-- start --

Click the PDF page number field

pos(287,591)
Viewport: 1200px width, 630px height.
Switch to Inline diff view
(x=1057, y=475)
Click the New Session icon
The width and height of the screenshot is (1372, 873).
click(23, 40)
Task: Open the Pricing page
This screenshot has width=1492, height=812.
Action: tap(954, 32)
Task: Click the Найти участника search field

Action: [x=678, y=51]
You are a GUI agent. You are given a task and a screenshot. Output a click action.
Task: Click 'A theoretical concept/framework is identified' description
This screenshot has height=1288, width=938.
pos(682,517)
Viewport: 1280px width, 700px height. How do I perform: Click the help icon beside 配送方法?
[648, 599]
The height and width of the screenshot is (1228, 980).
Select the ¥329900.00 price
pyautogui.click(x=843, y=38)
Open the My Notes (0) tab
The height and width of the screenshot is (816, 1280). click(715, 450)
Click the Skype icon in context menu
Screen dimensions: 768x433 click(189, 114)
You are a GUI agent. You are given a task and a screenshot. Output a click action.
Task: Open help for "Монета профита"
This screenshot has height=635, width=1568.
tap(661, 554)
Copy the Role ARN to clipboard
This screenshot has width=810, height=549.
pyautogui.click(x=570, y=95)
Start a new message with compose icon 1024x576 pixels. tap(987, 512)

-- end --

» What the task requires: Reproduce the listing verbatim from the line containing "Click the Skype icon in context menu" through the end of the listing, both ends included.

» Solution to the exercise:
Click the Skype icon in context menu
Screen dimensions: 768x433 click(189, 114)
You are a GUI agent. You are given a task and a screenshot. Output a click action.
Task: Open help for "Монета профита"
This screenshot has height=635, width=1568.
tap(661, 554)
Copy the Role ARN to clipboard
This screenshot has width=810, height=549.
pyautogui.click(x=570, y=95)
Start a new message with compose icon 1024x576 pixels. tap(987, 512)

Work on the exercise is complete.